[[ Exercise materials open ]]

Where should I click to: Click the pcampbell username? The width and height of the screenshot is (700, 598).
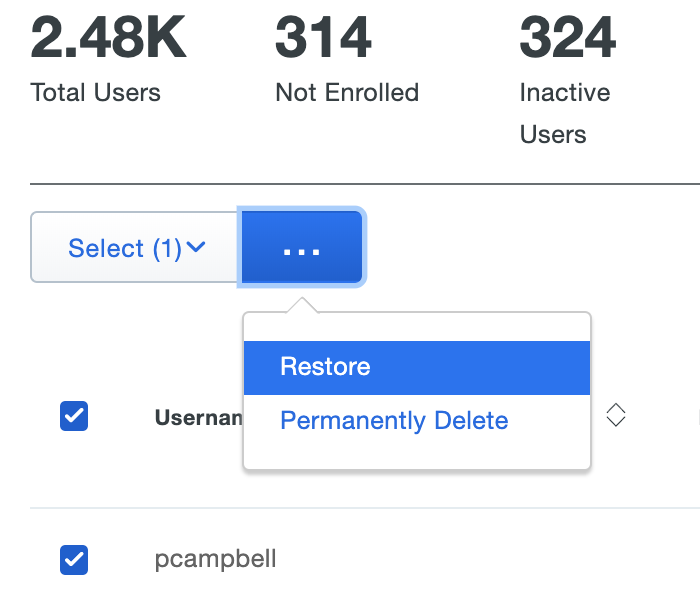pyautogui.click(x=215, y=560)
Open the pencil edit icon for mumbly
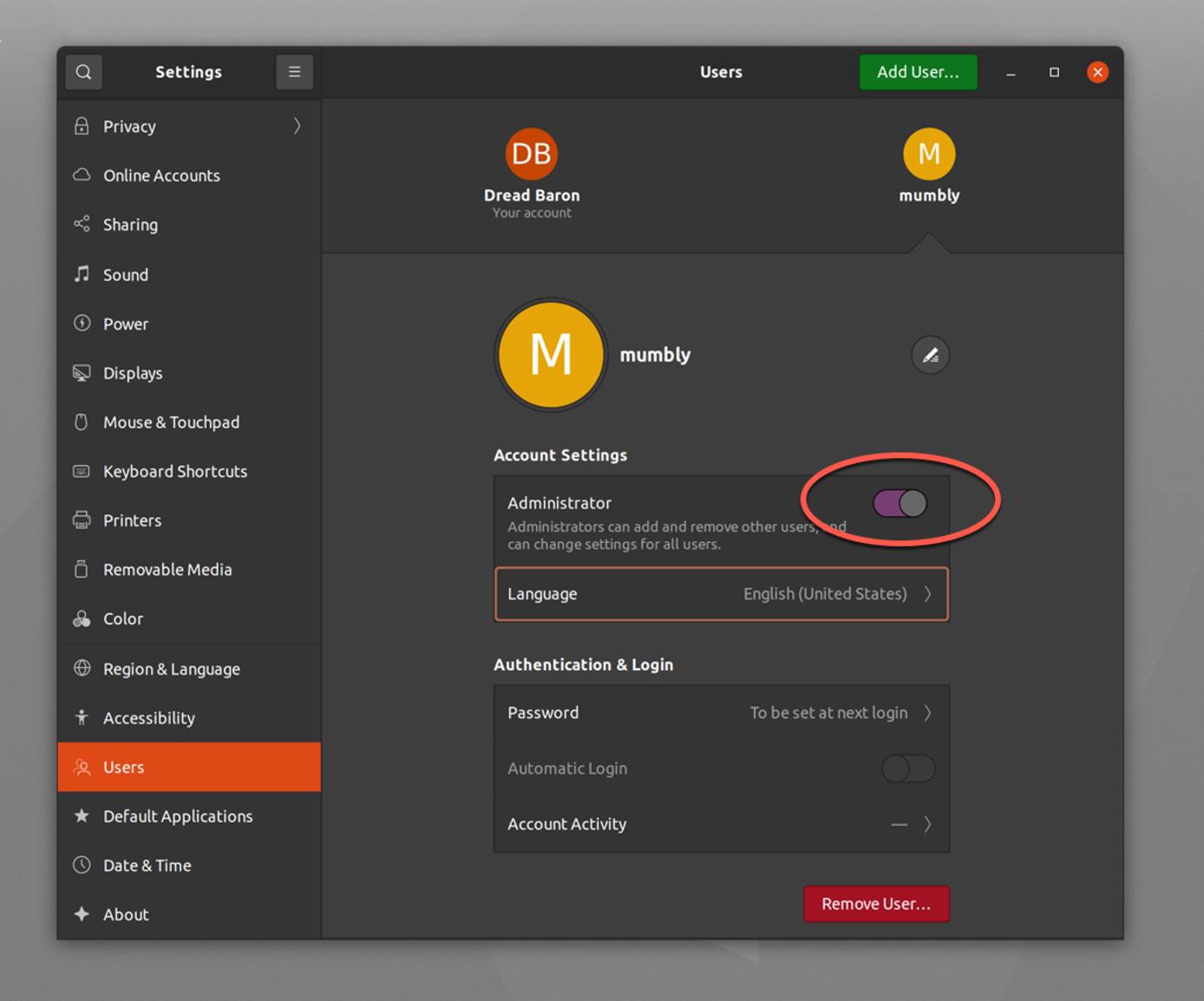Viewport: 1204px width, 1001px height. [929, 355]
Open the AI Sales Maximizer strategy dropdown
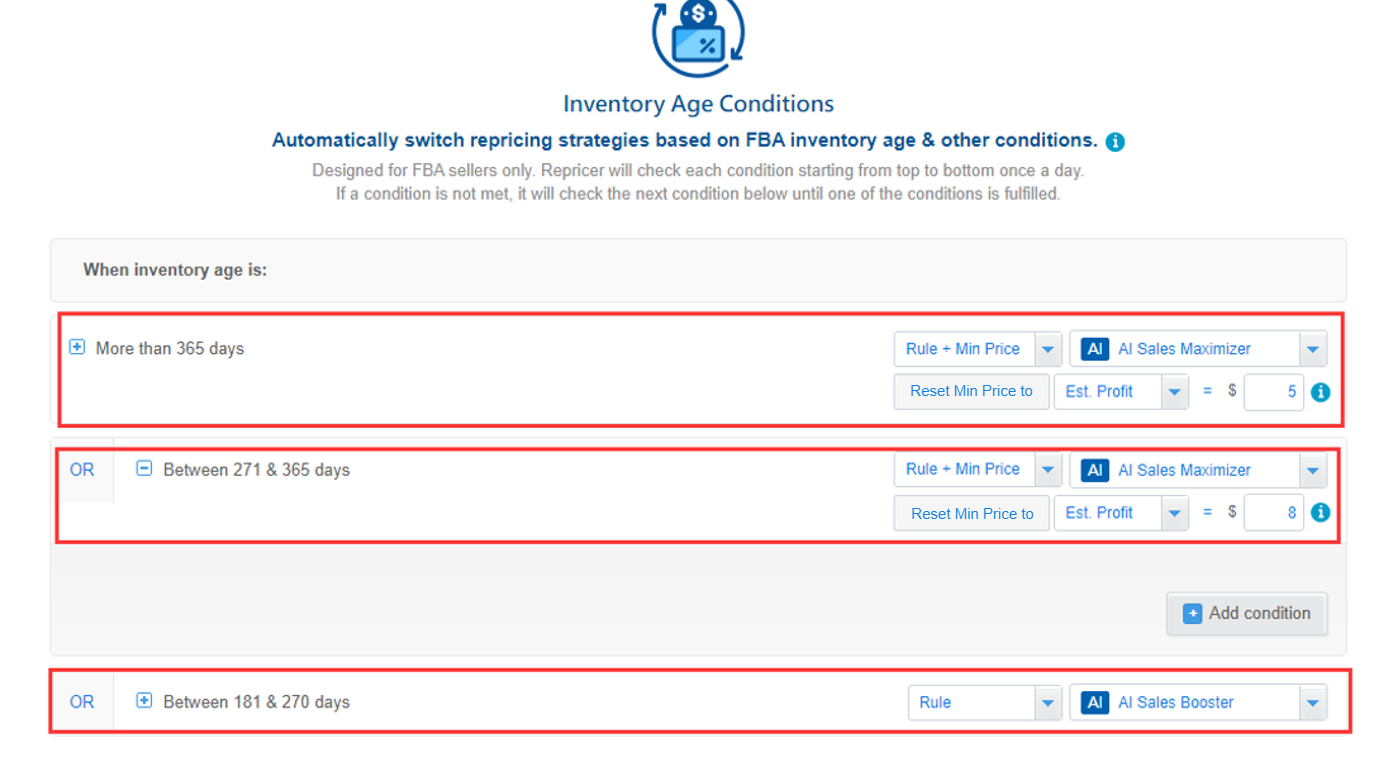 click(1312, 348)
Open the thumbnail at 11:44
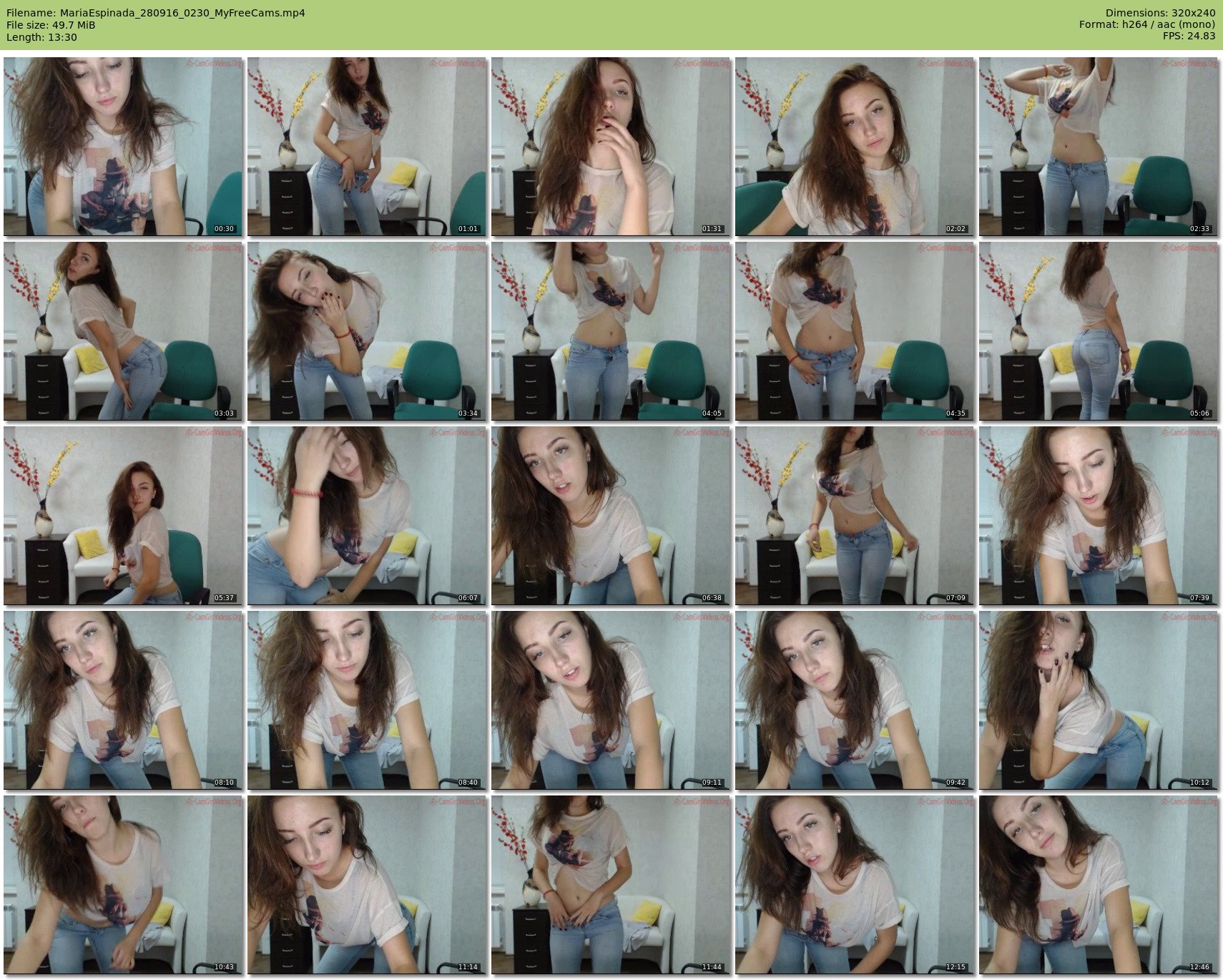The image size is (1223, 980). (x=611, y=885)
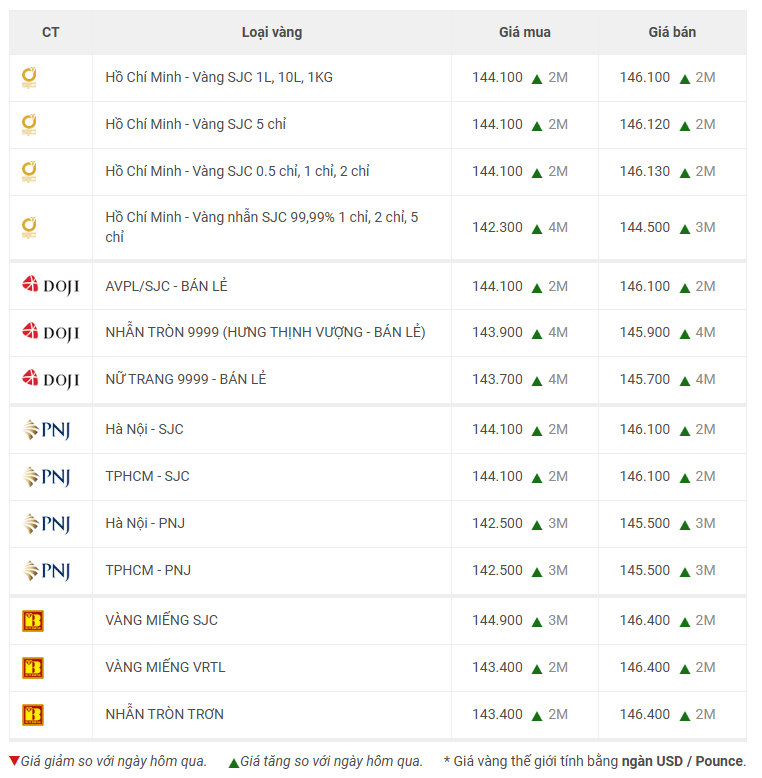
Task: Click the PNJ logo beside TPHCM - PNJ
Action: (x=47, y=571)
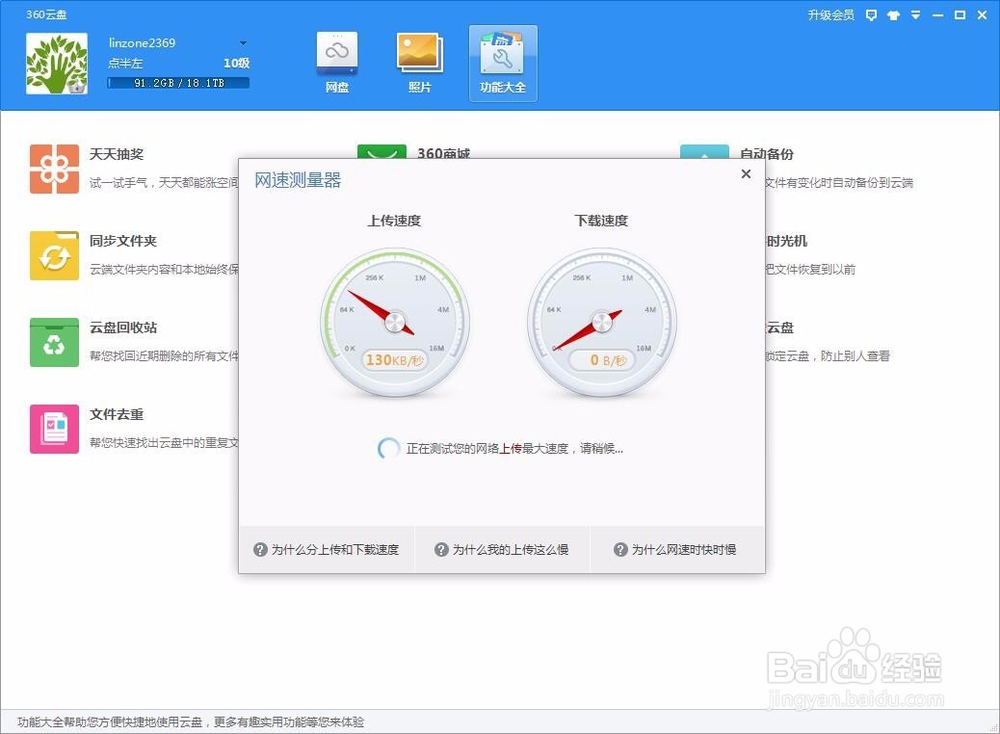1000x734 pixels.
Task: Open the 照片 (photos) panel
Action: point(419,60)
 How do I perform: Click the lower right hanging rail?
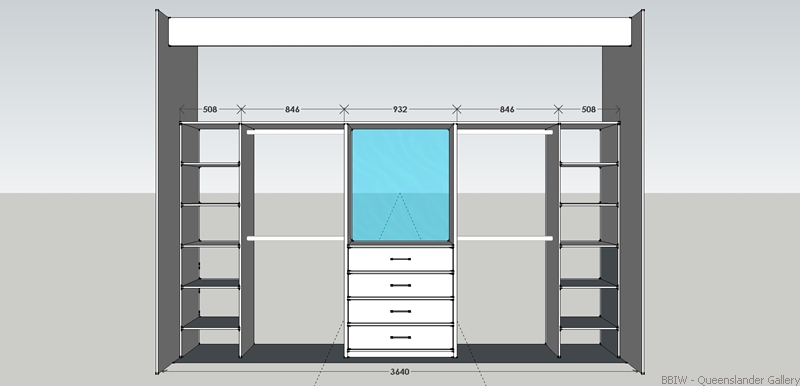pos(505,238)
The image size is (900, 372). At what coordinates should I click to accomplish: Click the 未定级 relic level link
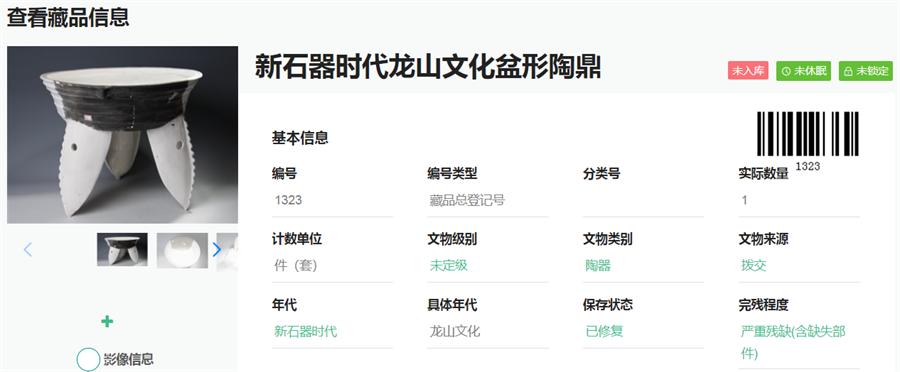pos(449,265)
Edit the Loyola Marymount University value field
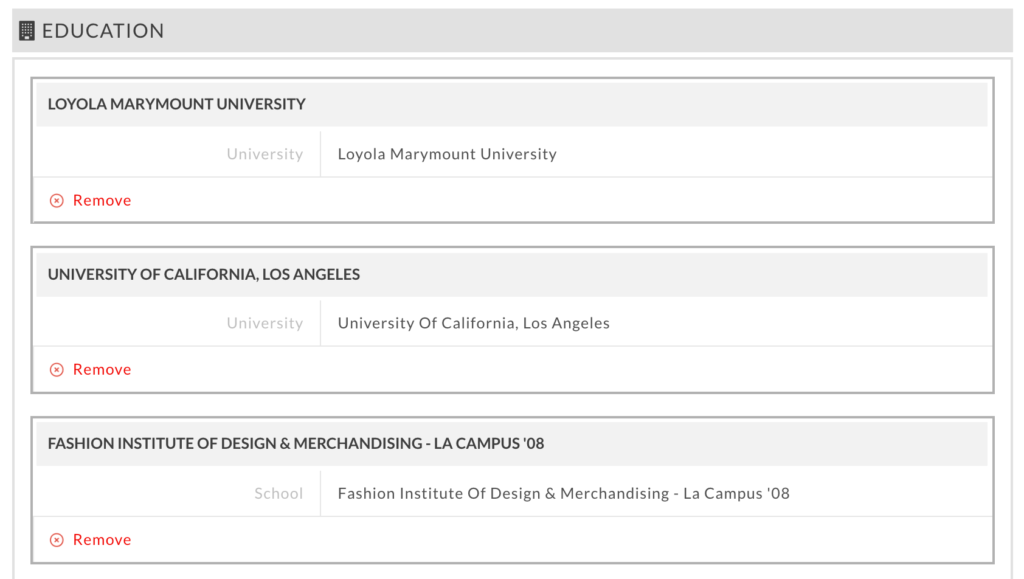Viewport: 1024px width, 579px height. (656, 154)
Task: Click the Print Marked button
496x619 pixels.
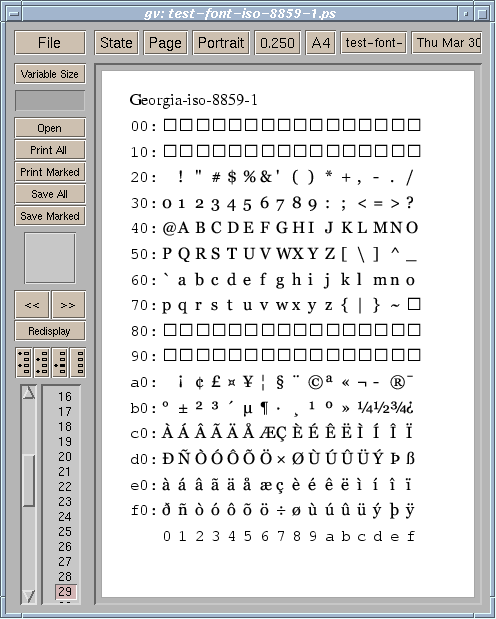Action: tap(50, 172)
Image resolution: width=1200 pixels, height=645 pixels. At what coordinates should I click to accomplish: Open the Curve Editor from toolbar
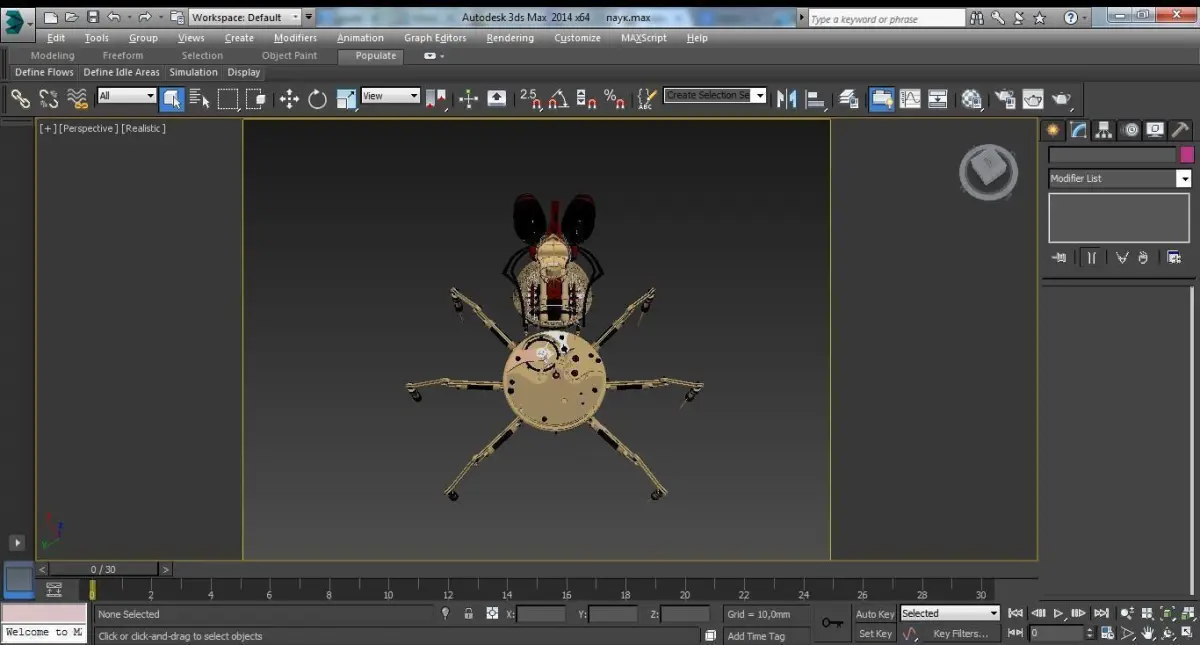(x=910, y=98)
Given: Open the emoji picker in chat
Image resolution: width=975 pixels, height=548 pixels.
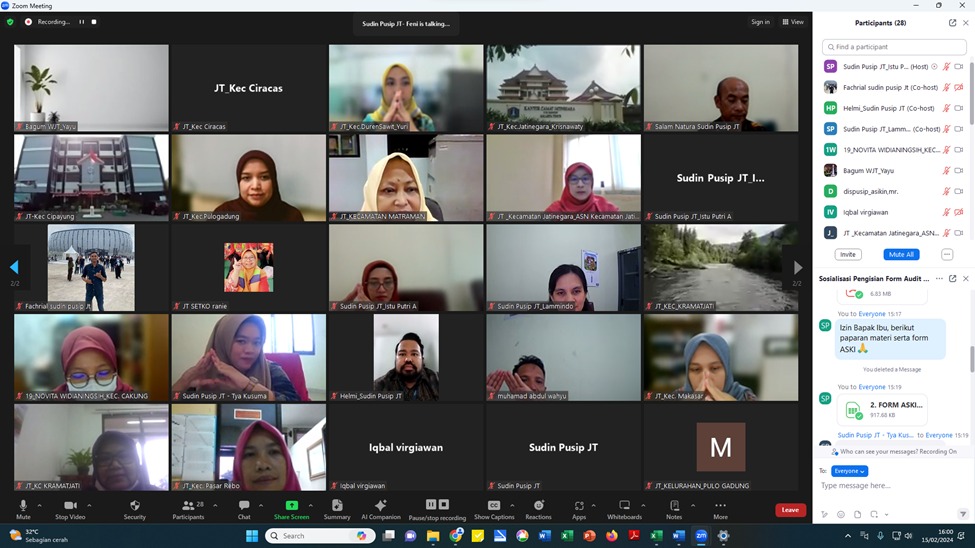Looking at the screenshot, I should (x=841, y=514).
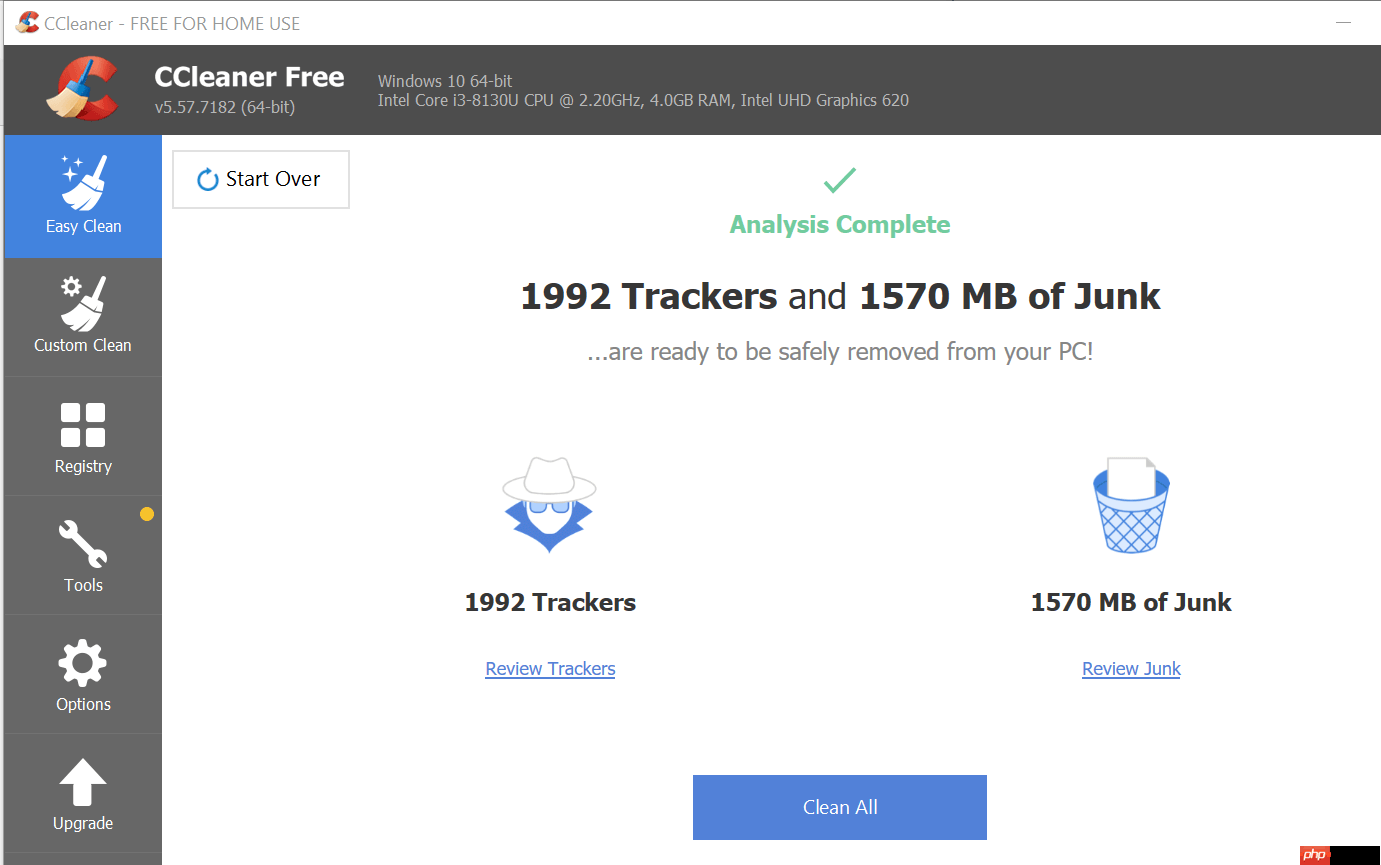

[[ Exercise materials closed ]]

■ What this task involves ■
Would you give the material back exactly, minus the pictures?

■ Response ■
Where should I click to: Click the pcampbell username? The width and height of the screenshot is (700, 598).
pyautogui.click(x=215, y=560)
Open the pencil edit icon for mumbly
Viewport: 1204px width, 1001px height. [929, 355]
Open the AI Sales Maximizer strategy dropdown
 click(1312, 348)
Open the thumbnail at 11:44
The image size is (1223, 980). (x=611, y=885)
Task: Click the PNJ logo beside TPHCM - PNJ
Action: (x=47, y=571)
1000x734 pixels.
Task: Open the 照片 (photos) panel
Action: point(419,60)
 How do I perform: Click the lower right hanging rail?
pos(505,238)
The image size is (900, 372). At what coordinates should I click to accomplish: Click the 未定级 relic level link
pos(449,265)
Edit the Loyola Marymount University value field
Viewport: 1024px width, 579px height. (656, 154)
Task: Click the Print Marked button
496x619 pixels.
Action: tap(50, 172)
Image resolution: width=1200 pixels, height=645 pixels. At what coordinates should I click to accomplish: Open the Curve Editor from toolbar
(x=910, y=98)
Given: Open the emoji picker in chat
Image resolution: width=975 pixels, height=548 pixels.
Looking at the screenshot, I should (x=841, y=514).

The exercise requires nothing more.